> Exercise:
After locating the line that contains "You are a computer-use" in the following entries, reproduce it and each later line exactly, including the last.

[Stored records]
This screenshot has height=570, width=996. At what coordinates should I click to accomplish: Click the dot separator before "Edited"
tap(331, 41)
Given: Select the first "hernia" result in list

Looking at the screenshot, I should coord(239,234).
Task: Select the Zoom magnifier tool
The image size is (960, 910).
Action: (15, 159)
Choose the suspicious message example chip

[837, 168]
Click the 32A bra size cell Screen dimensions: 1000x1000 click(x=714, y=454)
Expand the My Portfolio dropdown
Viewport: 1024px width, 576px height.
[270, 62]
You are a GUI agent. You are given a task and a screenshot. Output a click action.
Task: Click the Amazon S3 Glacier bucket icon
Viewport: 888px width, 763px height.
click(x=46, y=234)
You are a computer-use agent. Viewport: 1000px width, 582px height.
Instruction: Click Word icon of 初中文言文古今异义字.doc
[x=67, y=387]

> Response to the exercise:
You are a computer-use agent. Viewport: 1000px width, 582px height.
Instruction: Click Word icon of 初中文言文古今异义字.doc
[x=67, y=387]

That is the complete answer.